Studio album by Gravediggaz
- Released: September 16, 1997
- Studio: Ameraycan Studios, North Hollywood, CA; Firehouse Studios, NY; Paul's Coffee Shop; Unique Recording, NY; Wu Mansion, NJ;
- Genre: East Coast hip hop; horrorcore;
- Length: 59:38
- Label: Gee Street/V2/BMG Records 63881-32501
- Producer: RZA (also exec.); Neil Robertson (exec.); 4th Disciple; True Master; Poetic; Darkim Be Allah; Frukwan; Prince Paul;

Gravediggaz chronology
| The Hell E.P. (1995) | The Pick, the Sickle and the Shovel (1997) | Nightmare in A-Minor (2002) |

= The Pick, the Sickle and the Shovel =

The Pick, the Sickle and the Shovel is the second studio album by hip hop supergroup Gravediggaz. Released on September 16, 1997, via Gee Street, V2 and BMG Records, the album has a more socially conscious sound and is considerably calmer than its predecessor; it features heavy production input by the RZA and his production team the Wu Elements.
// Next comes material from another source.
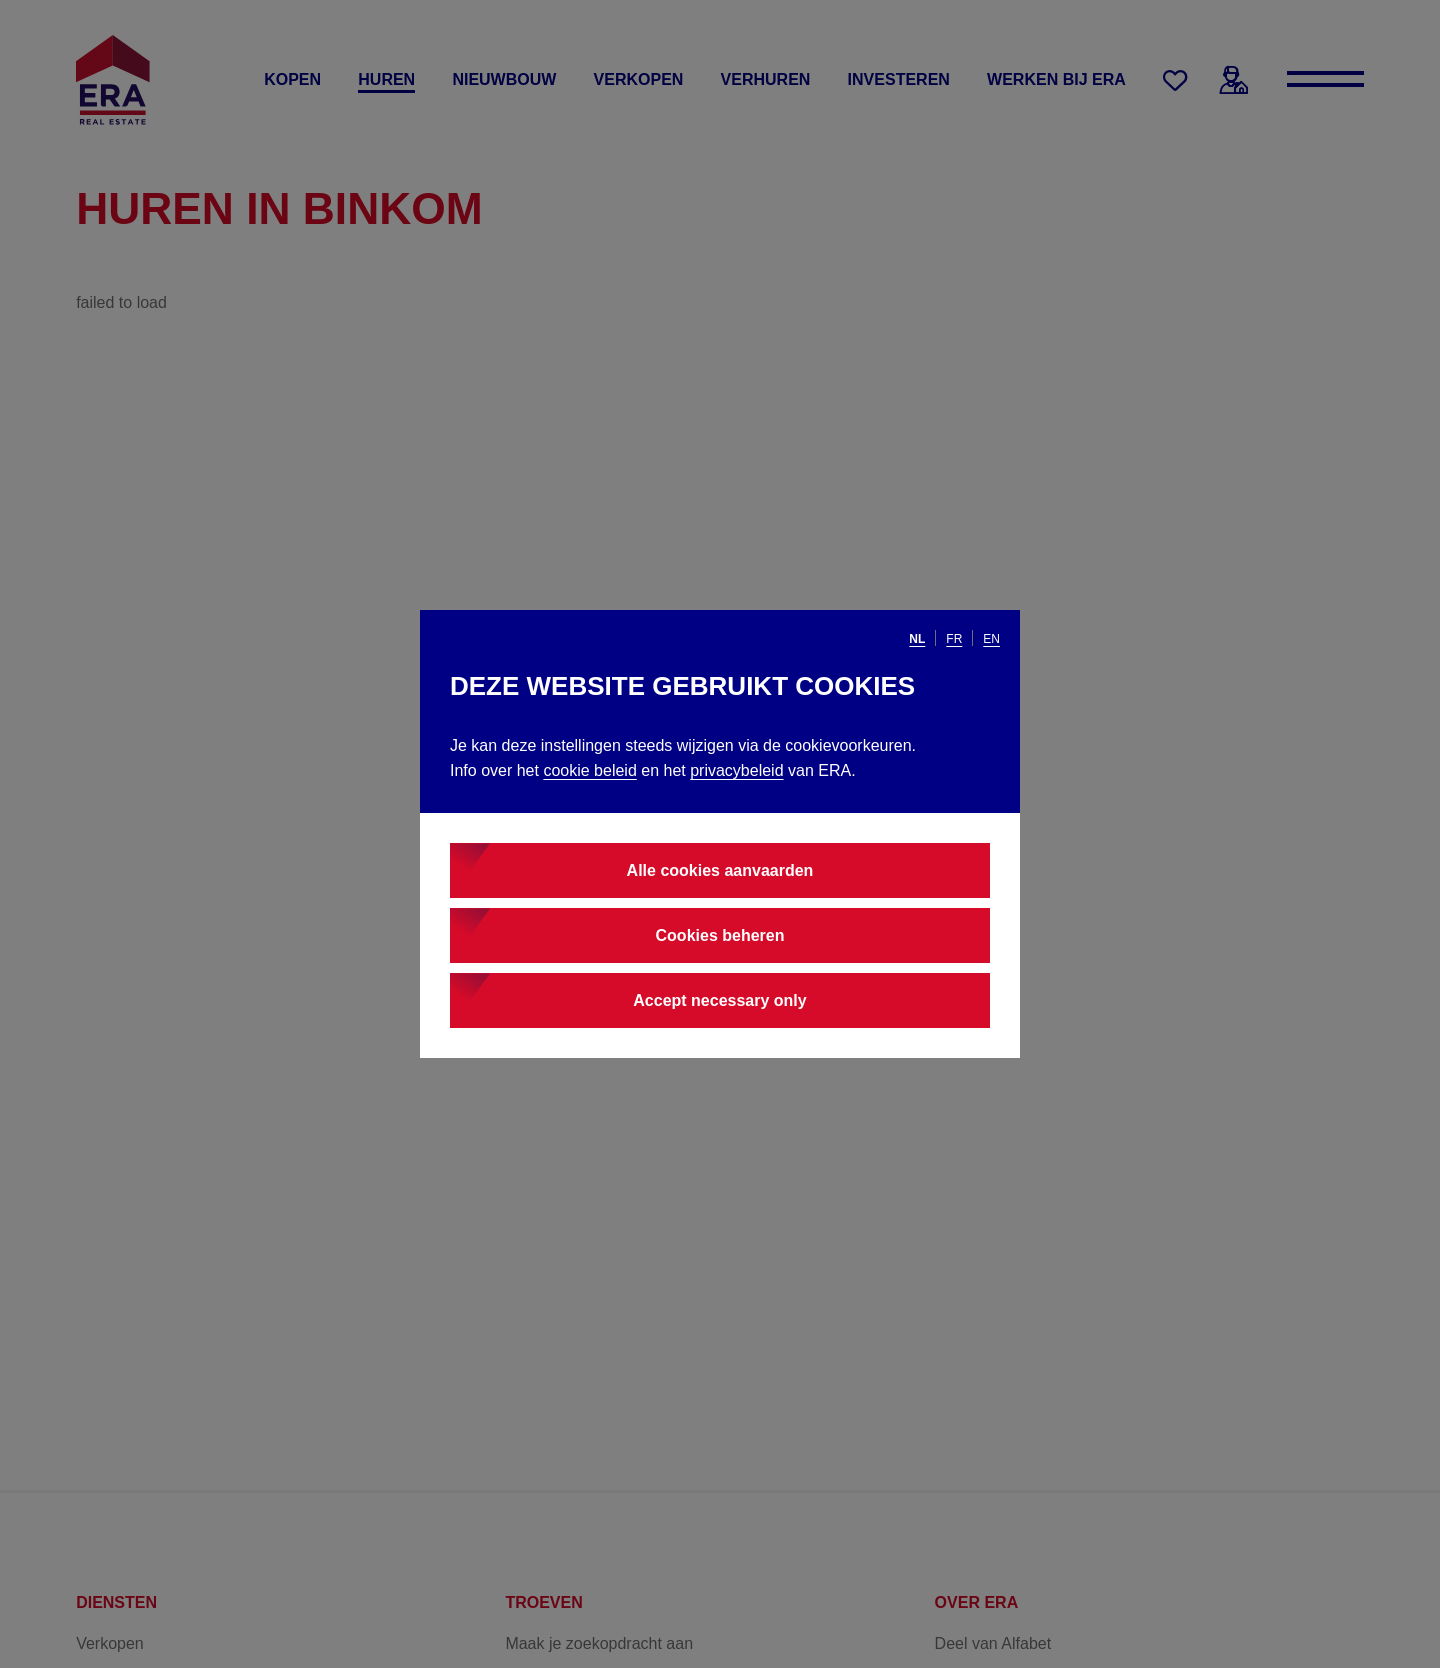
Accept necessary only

In contrast to the group's debut album, Prince Paul had less involvement in the production of this album. He did produce the outro and the skit preceding "Hidden Emotions." He was still billed as an official member of the group, however, and appeared on the cover and inserts of the album.

Two singles were released from the album, "Dangerous Mindz" and "The Night the Earth Cried," though neither made it to the Billboard charts.

==Critical reception==

Spin called the album a "fanciful dystopia," writing that "each rap suggests a creative act of desperation."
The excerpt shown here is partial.